--- Extracted information Enclosed Below ---

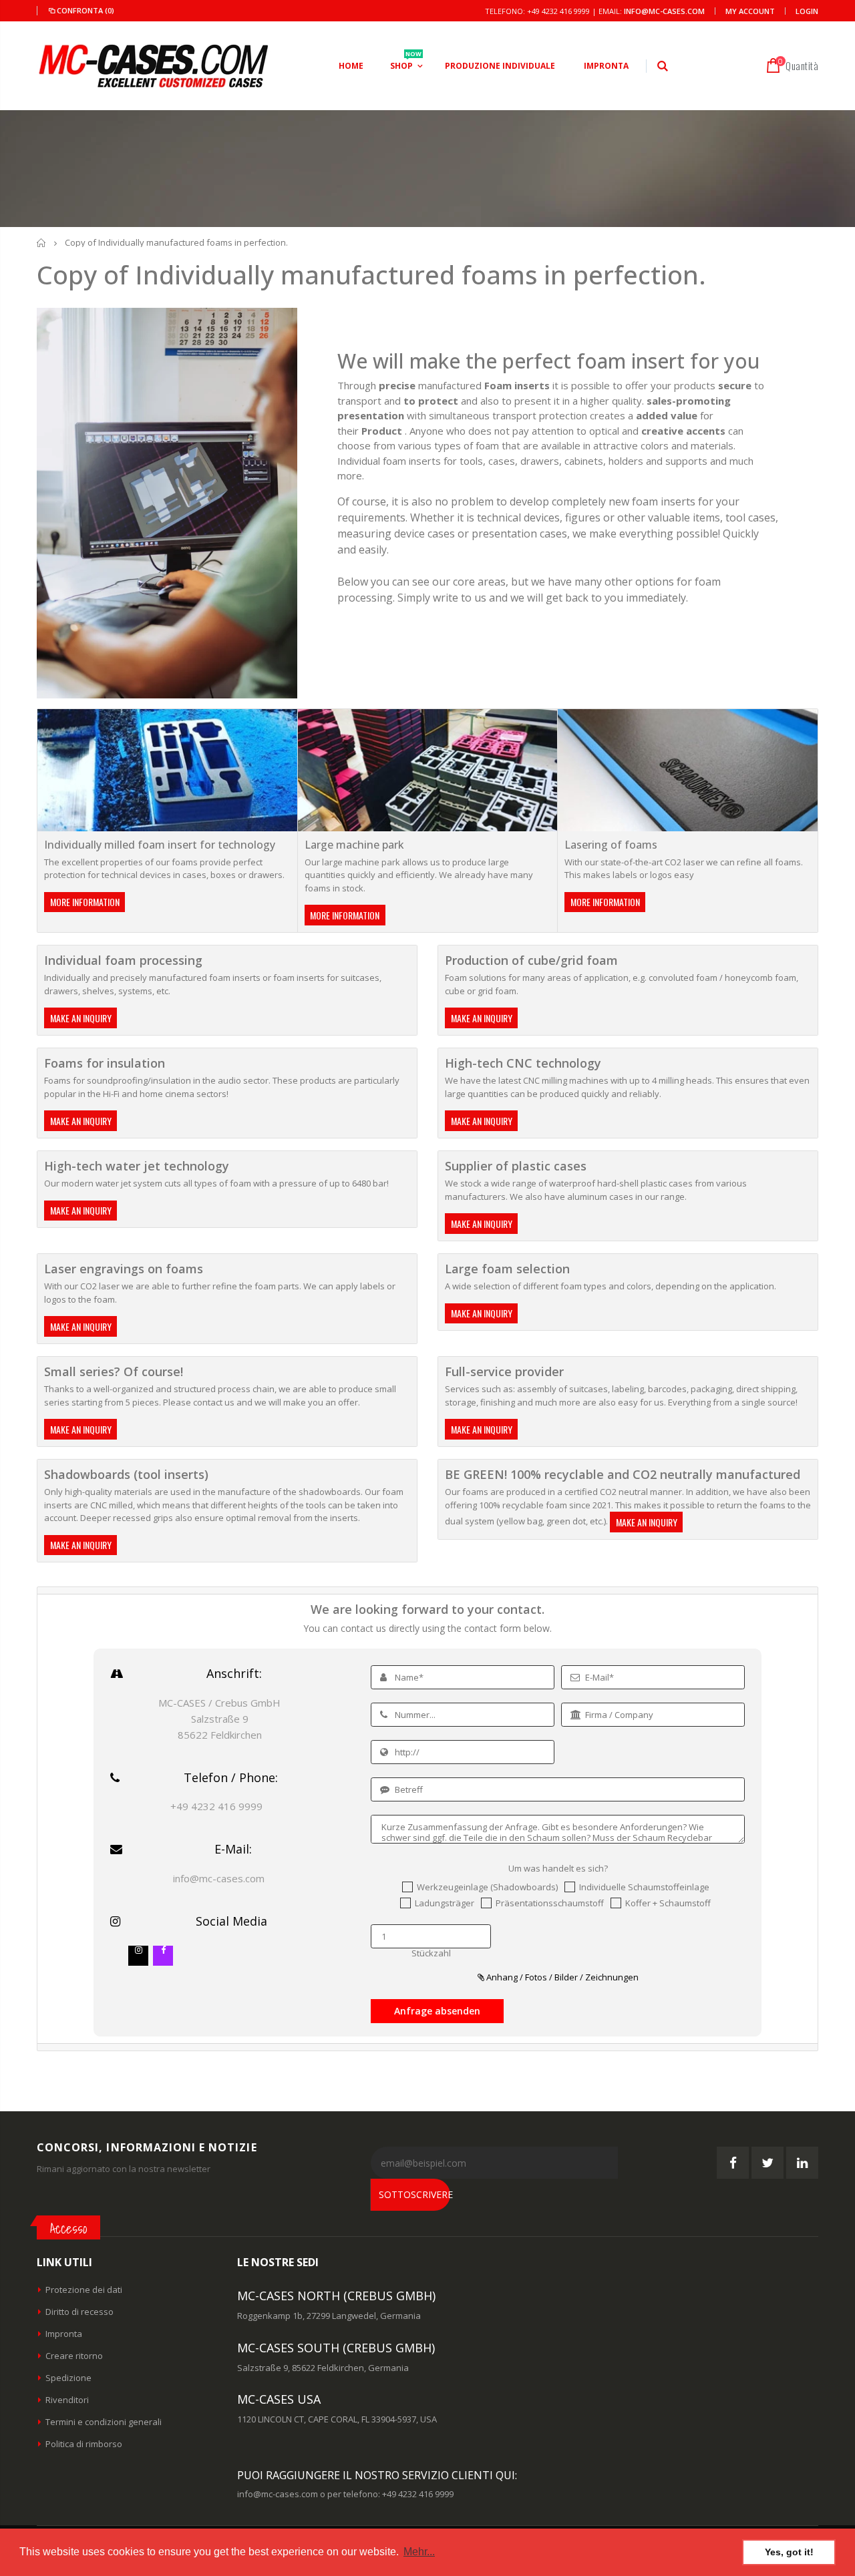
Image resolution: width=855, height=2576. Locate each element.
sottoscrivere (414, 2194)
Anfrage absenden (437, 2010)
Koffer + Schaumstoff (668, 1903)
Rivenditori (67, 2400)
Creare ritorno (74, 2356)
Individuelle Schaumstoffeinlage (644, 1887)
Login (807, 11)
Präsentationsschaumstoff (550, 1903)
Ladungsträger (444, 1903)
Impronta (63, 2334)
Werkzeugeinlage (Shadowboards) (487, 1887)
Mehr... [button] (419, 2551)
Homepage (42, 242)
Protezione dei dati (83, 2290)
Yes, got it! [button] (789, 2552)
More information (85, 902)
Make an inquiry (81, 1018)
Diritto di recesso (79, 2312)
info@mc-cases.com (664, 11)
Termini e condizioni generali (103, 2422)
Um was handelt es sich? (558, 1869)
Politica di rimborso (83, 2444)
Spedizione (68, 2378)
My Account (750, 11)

--- End of Enclosed Extracted information ---
--- Extracted information Enclosed Below ---

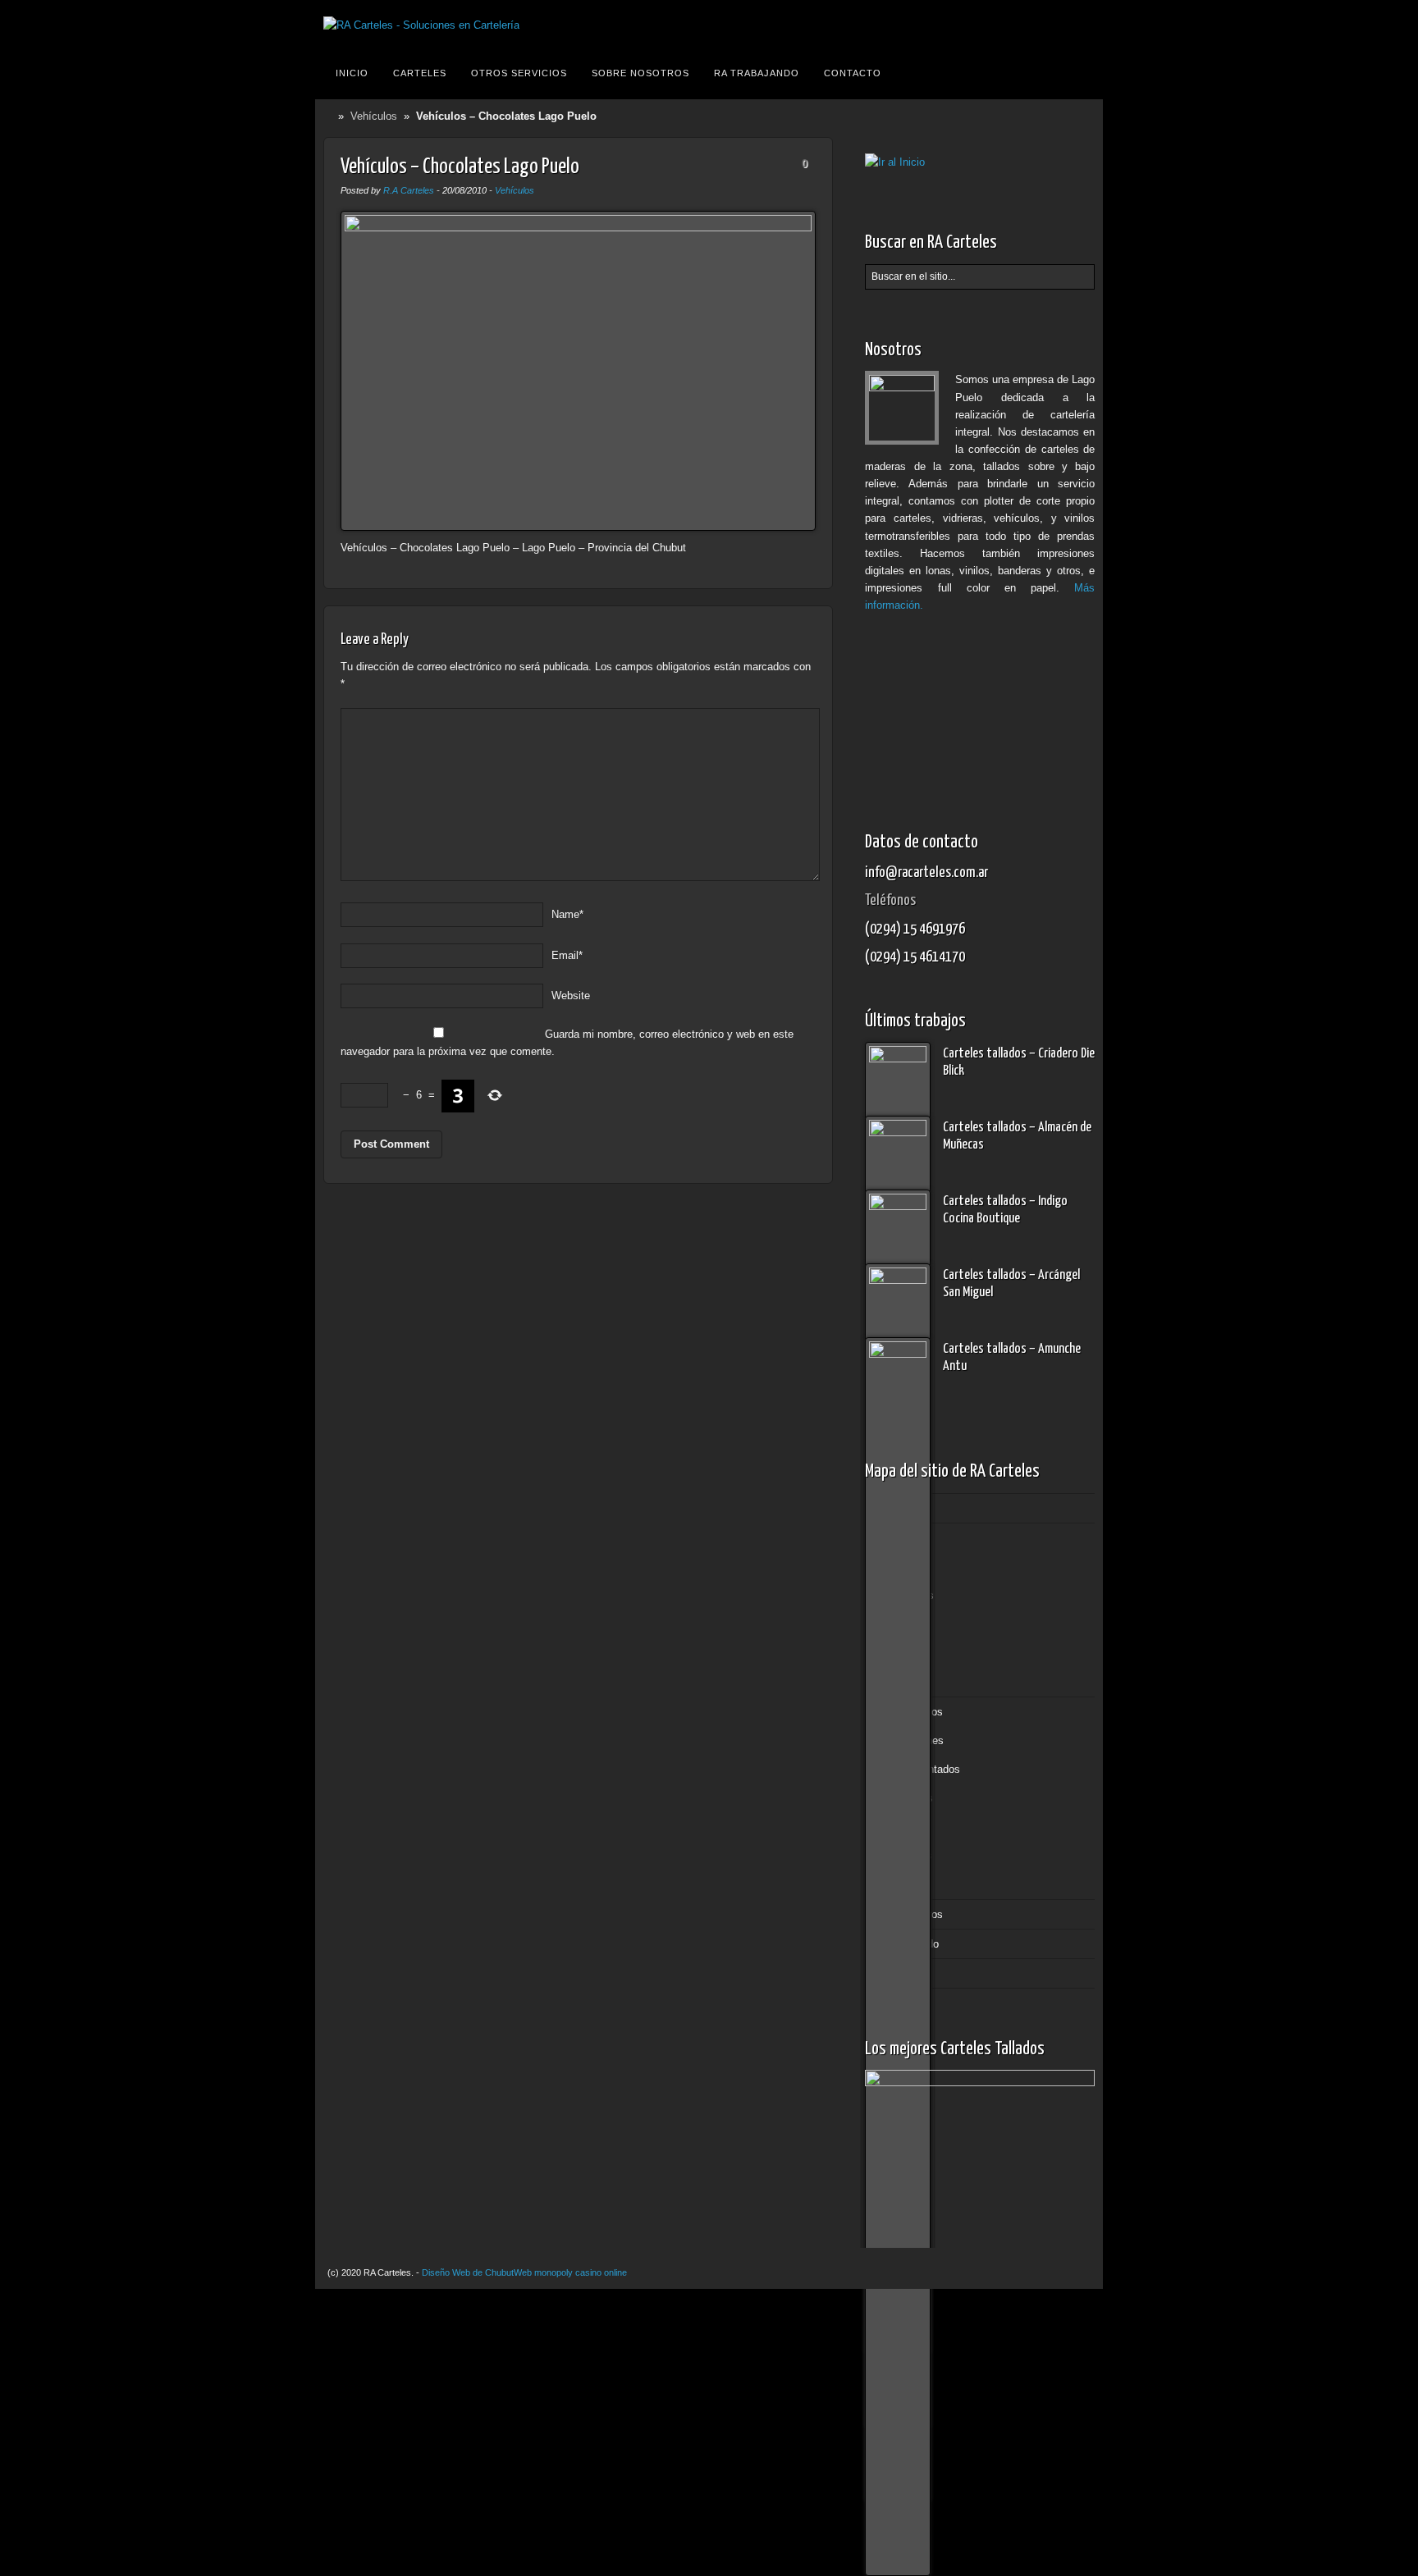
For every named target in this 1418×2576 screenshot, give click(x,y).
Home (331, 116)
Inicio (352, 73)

--- End of Enclosed Extracted information ---
--- Extracted information Enclosed Below ---

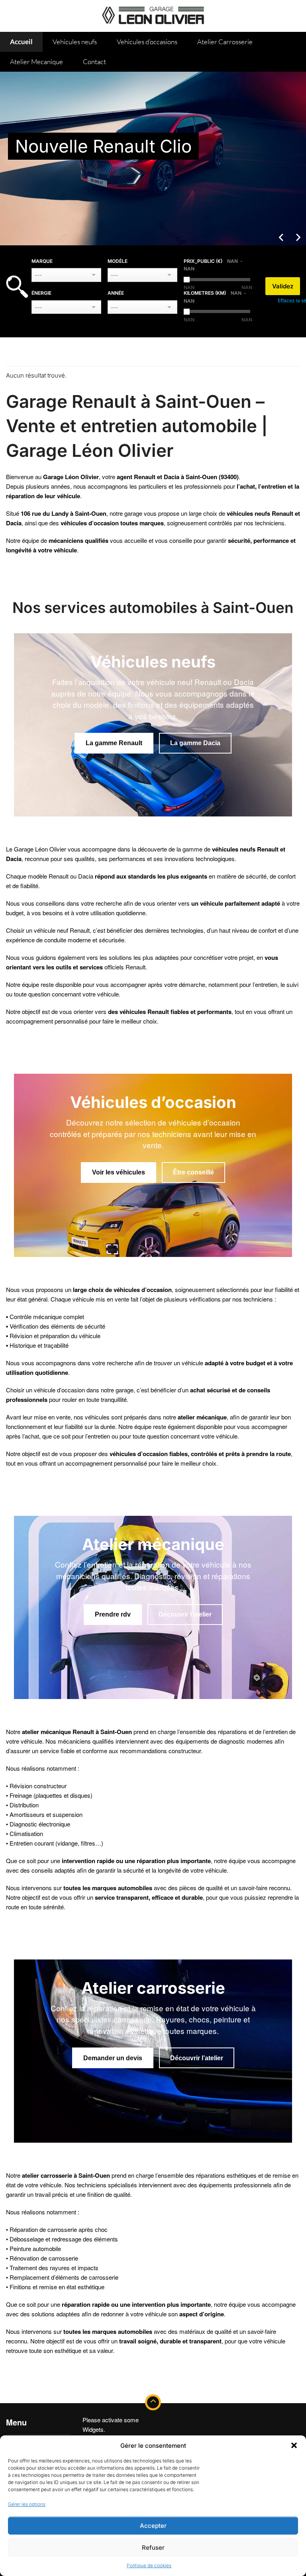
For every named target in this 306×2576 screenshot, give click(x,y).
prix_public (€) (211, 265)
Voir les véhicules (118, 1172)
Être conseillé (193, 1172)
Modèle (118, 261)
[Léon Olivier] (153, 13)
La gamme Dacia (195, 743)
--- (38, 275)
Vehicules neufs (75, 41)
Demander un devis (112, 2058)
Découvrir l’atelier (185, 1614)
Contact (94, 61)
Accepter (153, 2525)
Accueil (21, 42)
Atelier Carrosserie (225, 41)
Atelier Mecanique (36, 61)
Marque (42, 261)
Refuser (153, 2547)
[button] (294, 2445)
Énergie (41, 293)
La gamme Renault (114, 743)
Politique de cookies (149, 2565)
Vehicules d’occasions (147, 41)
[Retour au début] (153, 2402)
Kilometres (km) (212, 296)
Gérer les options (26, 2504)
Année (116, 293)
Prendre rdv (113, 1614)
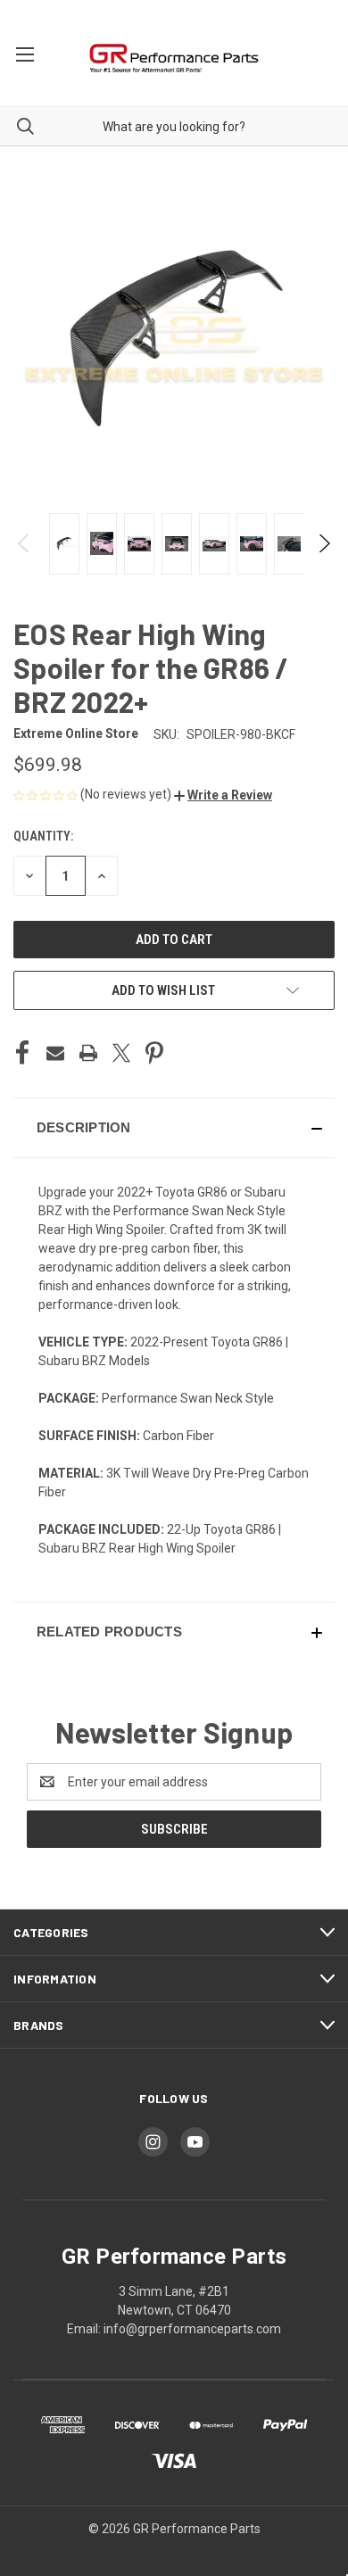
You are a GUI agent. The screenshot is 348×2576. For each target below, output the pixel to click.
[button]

--- End of Enclosed Extracted information ---

» Activity
In your answer, include only the lines above starting at the line that holds "sottoscrivere (414, 2194)" and ending at the line that holds "Präsentationsschaumstoff (550, 1903)", copied exactly.

» Task answer
sottoscrivere (414, 2194)
Anfrage absenden (437, 2010)
Koffer + Schaumstoff (668, 1903)
Rivenditori (67, 2400)
Creare ritorno (74, 2356)
Individuelle Schaumstoffeinlage (644, 1887)
Login (807, 11)
Präsentationsschaumstoff (550, 1903)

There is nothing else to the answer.